La confesión de cómo el macrismo cooptó al Poder Judicial la brindó quien decidió estar “del lado del más débil” (sic), porque le asegura una abundante recompensa económica que debe esconder en una sociedad offshore que comparte junto a su esposa en Miami. “Yo creo que Macri se equivocó el año pasado cuando decidió por una cuestión política partidaria que Cristina no tenía que ir en cana”, expresó Jorge Lanata con naturalidad el 1 de junio de 2017 en el programa televisivo Intratables. “Eso hubiera sido y lo escribí, se lo dije a él, hubiera sido un punto de inflexión en la historia Argentina”, agregó. Calificó la actitud de Macri de “miserable” por no hacerlo y, cuando María Julia Olivan preguntó “¿cómo hace el Presidente para decidir eso en la práctica?”, su respuesta fue naturalizar la injerencia sobre el Poder Judicial.

 

 

 

La Vicepresidenta también hizo mención a lo que escribió la biógrafa de Macri acerca de lo que significa jugar al fútbol en Los Abrojos. Laura Di Marco describió: “Una curiosidad en la cartografía del nuevo poder: Los Abrojos, que siempre ostentó el cetro simbólico de tener la mejor cancha de césped del país, es el corazón de la intimidad presidencial. Los funcionarios que juegan al fútbol semanalmente los miércoles por la noche —en torneos domésticos de Casa Rosada, que organiza el vocero Iván Pavlovsky— no lo hacen en la quinta presidencial sino en Olivos. Ser invitado a ‘San Miguel’, como dicen los Macri, implica un nivel de proximidad de la que no goza cualquier ministro. Entre esos privilegiados, por ejemplo, pueden estar, entre otros, Nicky Caputo, María Eugenia Vidal, Michetti, Peña o el gurú ecuatoriano”. Se sabe: en ese lodo están todos abrojados.

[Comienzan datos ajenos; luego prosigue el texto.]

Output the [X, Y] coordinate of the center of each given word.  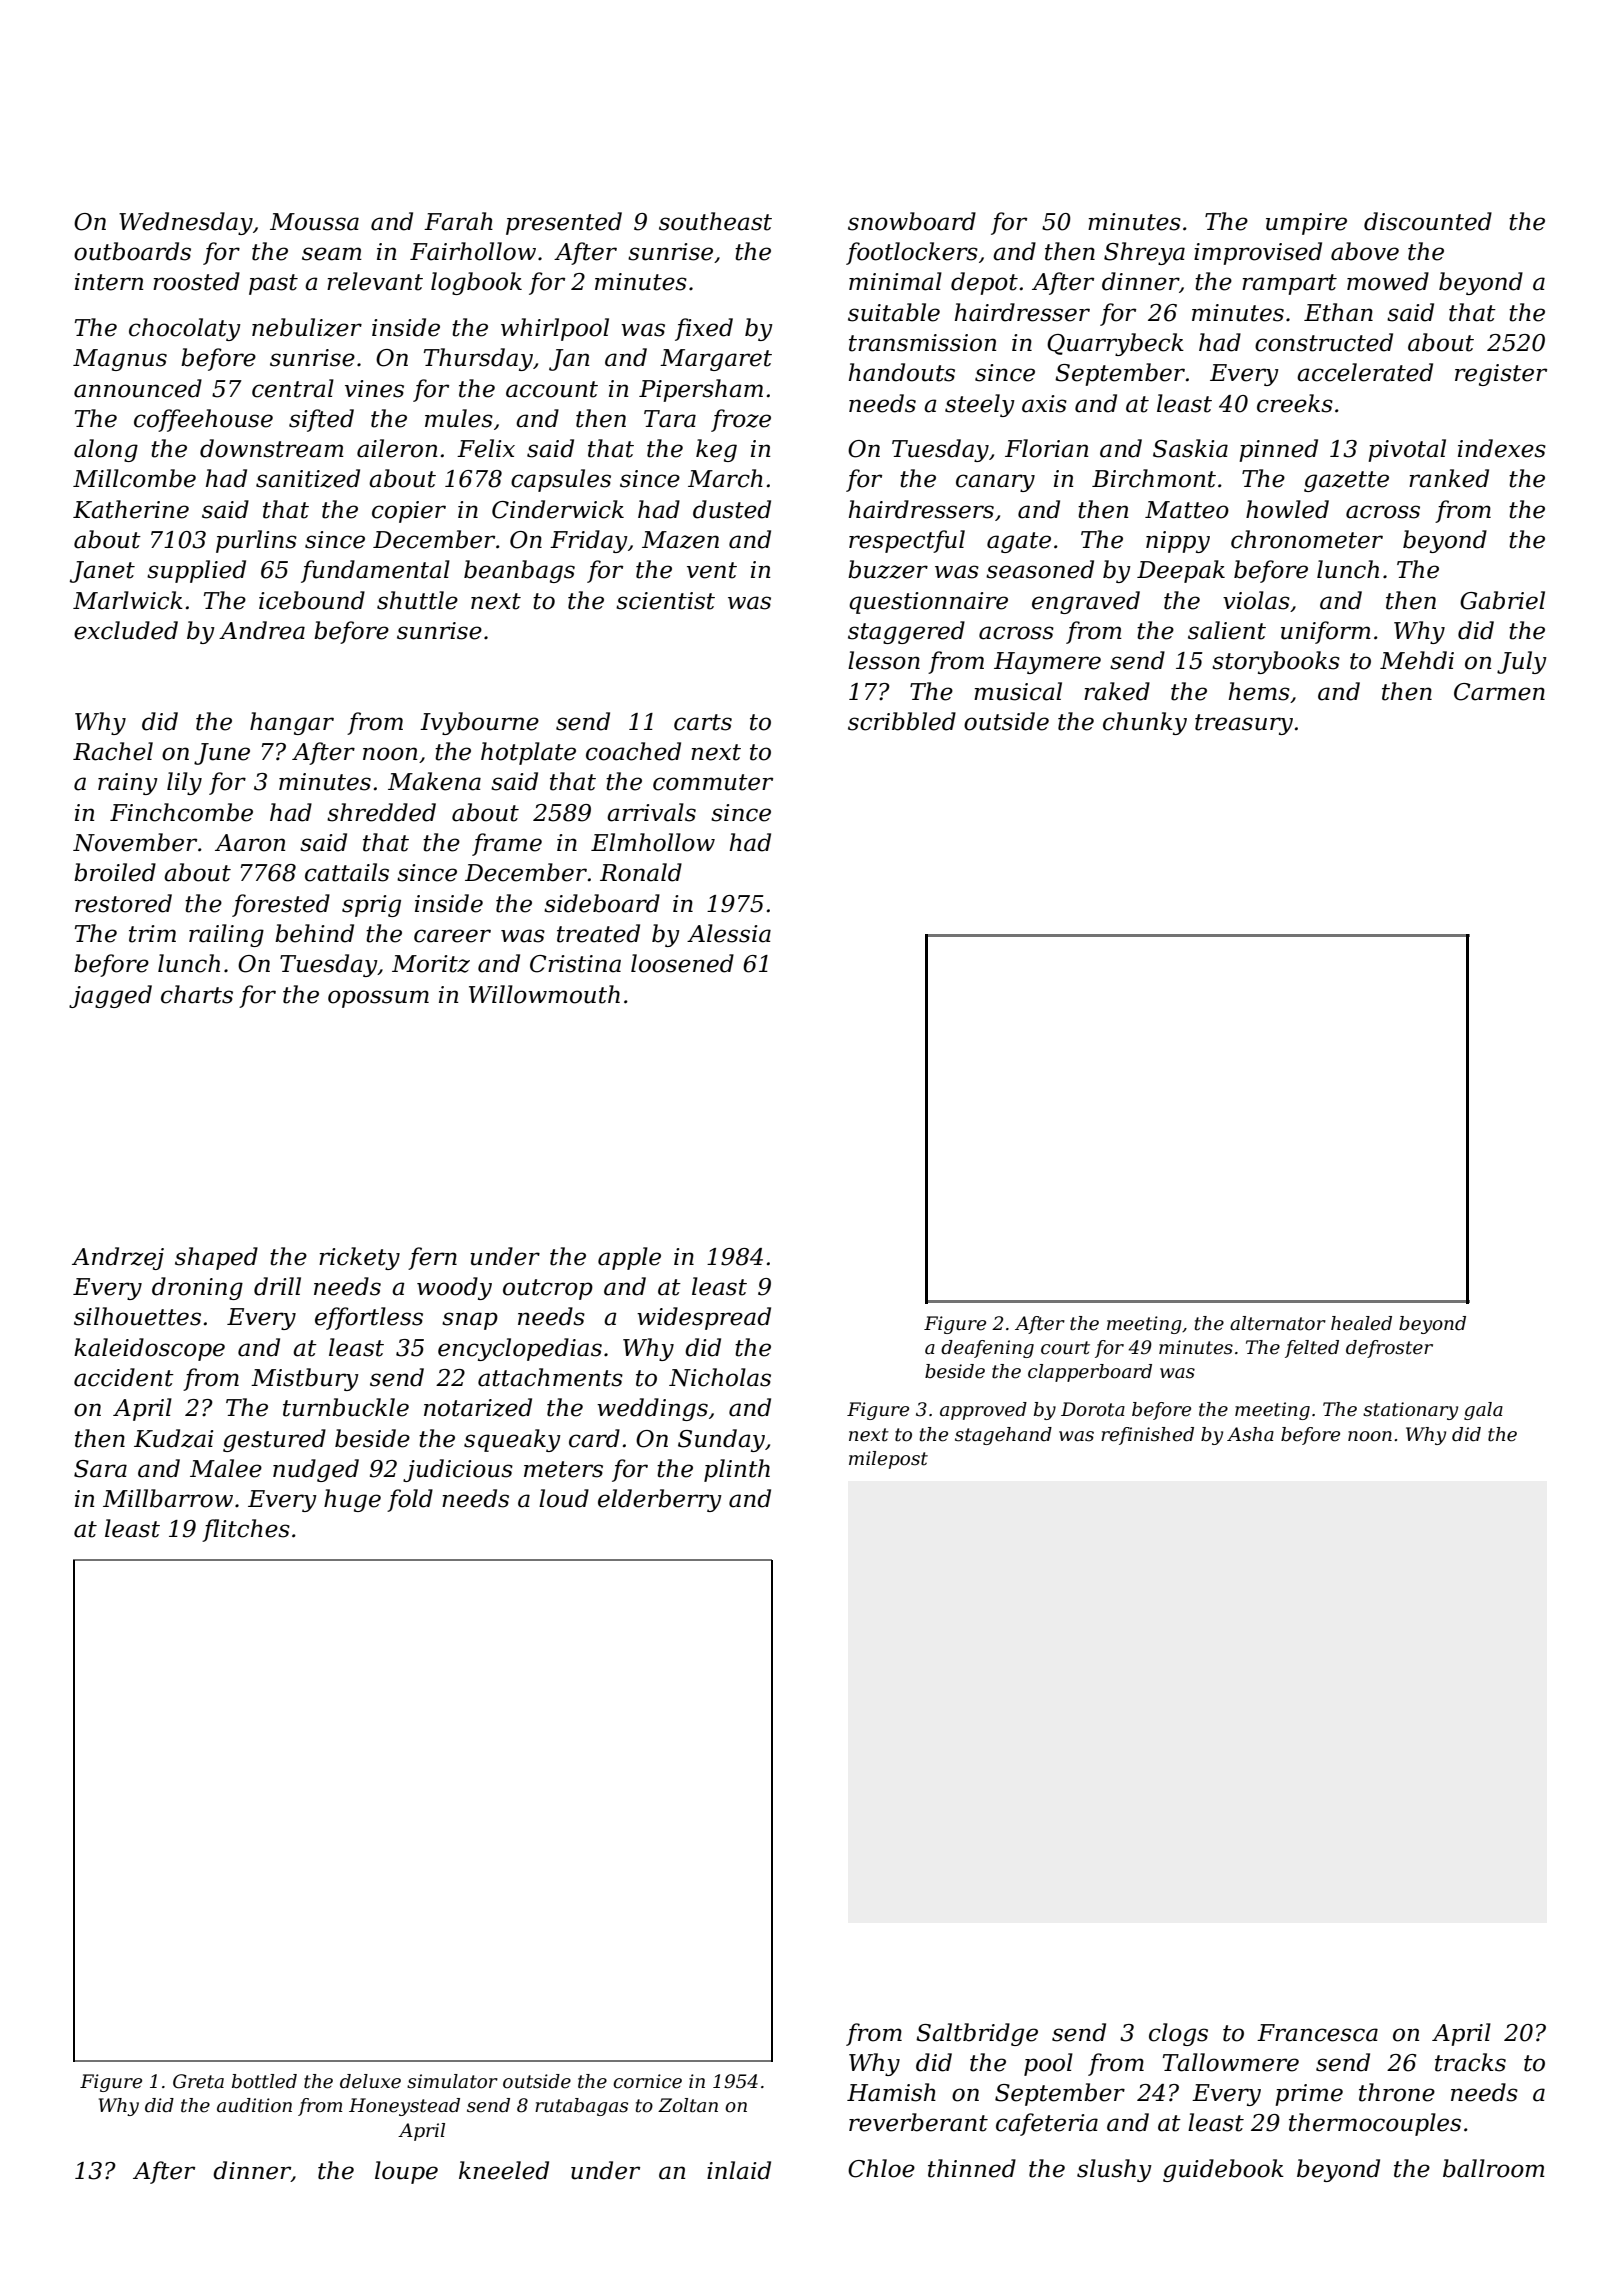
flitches [246, 1530]
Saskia [1190, 448]
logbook [476, 283]
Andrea [262, 630]
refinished [1147, 1436]
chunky [1145, 723]
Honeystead [404, 2107]
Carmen [1499, 692]
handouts [902, 372]
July [1522, 662]
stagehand [1003, 1436]
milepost [888, 1460]
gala [1483, 1411]
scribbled [902, 721]
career [452, 936]
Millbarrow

El 10 de septiembre se cumplen 92 años de que Corte Suprema de la Nación convalidó el golpe de Estado contra Yrigoyen. Sería una buena fecha para que el pueblo ejerza la memoria en la calle y le haga saber a la actual Corte Suprema decrépita que no aceptará pasivamente que convaliden un nuevo atropello contra la lideresa política más importante que tiene el país.